____ Data
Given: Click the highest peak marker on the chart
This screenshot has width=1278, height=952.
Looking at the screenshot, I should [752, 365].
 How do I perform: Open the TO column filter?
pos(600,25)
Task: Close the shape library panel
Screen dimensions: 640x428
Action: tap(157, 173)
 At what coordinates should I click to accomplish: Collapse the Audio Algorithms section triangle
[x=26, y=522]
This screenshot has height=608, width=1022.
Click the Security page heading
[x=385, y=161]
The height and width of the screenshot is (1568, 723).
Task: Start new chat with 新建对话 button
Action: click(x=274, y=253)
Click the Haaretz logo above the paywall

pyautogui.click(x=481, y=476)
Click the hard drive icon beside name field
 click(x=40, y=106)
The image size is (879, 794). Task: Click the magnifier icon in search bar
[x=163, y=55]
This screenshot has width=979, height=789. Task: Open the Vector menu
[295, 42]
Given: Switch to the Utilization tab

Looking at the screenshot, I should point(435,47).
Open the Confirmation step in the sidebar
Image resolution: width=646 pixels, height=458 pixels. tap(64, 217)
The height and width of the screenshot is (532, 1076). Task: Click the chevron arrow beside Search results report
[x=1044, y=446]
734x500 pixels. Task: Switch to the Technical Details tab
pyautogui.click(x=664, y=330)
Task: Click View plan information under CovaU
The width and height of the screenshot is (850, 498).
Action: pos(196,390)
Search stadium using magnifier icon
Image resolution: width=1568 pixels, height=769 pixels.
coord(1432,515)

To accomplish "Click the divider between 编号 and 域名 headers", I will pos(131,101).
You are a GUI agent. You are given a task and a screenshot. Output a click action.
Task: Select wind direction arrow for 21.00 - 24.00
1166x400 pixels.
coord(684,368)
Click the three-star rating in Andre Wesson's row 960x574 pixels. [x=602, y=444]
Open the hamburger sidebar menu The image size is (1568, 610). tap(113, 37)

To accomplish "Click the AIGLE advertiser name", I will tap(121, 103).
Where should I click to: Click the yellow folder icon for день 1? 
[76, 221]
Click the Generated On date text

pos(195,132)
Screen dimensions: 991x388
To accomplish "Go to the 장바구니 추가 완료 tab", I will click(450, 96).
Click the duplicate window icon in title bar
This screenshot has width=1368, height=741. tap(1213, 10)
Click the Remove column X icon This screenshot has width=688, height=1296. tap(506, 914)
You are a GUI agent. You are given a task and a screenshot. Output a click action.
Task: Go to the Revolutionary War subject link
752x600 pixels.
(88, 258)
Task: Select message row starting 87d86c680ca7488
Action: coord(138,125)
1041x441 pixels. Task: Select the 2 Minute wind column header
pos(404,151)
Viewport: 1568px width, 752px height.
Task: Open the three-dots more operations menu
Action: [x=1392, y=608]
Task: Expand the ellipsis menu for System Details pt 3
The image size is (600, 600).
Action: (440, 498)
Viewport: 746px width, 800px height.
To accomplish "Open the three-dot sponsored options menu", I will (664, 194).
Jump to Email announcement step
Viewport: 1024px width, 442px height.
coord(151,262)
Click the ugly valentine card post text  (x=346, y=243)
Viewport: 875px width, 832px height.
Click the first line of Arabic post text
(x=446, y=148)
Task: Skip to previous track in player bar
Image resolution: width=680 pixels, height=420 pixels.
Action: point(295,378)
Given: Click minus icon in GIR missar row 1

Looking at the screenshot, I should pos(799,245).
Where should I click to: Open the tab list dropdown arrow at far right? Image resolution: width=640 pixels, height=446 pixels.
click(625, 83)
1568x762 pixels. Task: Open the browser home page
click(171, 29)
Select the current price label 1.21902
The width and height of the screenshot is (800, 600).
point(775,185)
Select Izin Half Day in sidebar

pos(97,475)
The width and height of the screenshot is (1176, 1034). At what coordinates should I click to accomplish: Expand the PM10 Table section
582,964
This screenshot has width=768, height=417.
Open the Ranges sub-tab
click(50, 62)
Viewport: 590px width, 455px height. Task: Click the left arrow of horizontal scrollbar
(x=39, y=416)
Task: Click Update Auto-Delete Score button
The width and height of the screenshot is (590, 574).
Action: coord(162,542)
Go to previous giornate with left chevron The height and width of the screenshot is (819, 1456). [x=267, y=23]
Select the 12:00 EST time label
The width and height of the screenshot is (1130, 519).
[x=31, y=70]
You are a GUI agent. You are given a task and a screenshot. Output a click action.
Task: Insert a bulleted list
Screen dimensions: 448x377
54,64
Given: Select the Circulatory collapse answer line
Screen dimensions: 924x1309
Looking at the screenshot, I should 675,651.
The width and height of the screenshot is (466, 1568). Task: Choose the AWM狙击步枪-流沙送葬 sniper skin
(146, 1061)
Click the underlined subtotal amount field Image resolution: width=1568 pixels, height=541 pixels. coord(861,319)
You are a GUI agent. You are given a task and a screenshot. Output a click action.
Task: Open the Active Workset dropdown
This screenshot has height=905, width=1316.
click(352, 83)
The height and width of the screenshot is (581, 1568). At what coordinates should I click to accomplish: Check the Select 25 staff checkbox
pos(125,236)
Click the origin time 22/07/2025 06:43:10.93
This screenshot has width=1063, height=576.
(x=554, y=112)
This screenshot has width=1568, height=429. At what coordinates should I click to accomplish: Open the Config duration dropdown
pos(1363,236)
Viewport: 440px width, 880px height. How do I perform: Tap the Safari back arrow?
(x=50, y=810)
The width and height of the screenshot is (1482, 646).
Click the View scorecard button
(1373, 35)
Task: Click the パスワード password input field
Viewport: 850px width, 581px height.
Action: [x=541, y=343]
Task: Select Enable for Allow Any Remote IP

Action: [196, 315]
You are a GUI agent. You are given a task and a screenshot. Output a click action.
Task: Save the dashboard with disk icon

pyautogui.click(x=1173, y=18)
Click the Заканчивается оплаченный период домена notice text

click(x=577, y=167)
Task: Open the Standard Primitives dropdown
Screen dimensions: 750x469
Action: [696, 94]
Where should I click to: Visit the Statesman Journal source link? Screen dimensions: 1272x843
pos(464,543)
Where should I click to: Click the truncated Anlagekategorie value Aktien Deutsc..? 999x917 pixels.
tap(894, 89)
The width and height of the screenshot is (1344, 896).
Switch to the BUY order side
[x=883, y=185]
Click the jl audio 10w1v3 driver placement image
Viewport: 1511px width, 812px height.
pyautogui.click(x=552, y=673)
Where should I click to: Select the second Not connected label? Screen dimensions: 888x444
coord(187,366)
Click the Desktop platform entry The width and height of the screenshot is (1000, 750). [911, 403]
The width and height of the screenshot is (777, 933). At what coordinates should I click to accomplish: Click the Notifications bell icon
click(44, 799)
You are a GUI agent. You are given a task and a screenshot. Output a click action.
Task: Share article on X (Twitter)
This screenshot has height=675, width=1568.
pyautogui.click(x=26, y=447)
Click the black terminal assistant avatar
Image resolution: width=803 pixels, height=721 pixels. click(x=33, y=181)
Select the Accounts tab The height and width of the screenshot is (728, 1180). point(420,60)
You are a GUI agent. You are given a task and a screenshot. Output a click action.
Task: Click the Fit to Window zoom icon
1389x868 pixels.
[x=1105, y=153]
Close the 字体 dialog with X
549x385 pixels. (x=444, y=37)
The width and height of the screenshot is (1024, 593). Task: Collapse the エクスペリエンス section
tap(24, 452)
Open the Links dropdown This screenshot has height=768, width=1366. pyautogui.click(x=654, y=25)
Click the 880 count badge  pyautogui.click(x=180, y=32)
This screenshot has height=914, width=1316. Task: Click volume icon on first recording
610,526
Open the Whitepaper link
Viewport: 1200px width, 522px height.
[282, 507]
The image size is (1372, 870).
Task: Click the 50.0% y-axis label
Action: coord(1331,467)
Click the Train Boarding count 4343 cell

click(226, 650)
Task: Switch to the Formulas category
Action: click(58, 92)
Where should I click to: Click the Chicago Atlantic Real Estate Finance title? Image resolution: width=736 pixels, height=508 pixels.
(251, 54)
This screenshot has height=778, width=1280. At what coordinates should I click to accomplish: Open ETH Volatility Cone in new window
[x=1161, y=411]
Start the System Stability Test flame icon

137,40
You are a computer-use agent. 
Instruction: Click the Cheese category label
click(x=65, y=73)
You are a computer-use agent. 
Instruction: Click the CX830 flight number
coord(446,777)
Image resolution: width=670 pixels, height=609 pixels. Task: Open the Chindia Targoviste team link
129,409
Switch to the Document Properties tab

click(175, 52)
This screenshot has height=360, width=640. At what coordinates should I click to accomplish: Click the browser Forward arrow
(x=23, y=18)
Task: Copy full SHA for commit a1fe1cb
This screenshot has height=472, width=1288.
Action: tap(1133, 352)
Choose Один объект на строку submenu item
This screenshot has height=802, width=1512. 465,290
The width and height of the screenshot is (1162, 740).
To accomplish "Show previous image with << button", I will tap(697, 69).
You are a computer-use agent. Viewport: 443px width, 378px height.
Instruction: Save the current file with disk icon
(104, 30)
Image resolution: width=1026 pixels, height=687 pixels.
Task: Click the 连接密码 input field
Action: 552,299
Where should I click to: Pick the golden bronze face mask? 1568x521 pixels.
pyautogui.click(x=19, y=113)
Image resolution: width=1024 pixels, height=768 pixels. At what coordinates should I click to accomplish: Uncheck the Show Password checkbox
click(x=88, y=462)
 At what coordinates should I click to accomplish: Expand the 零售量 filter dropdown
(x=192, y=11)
________
Copy out the entries above exactly as given, starting at the top and ending with the line containing "This screenshot has height=608, width=1022."; include both and nothing more.

> Answer box:
Given: Click the highest peak marker on the chart
This screenshot has width=1278, height=952.
Looking at the screenshot, I should [752, 365].
 How do I perform: Open the TO column filter?
pos(600,25)
Task: Close the shape library panel
Screen dimensions: 640x428
Action: tap(157, 173)
 At what coordinates should I click to accomplish: Collapse the Audio Algorithms section triangle
[x=26, y=522]
This screenshot has height=608, width=1022.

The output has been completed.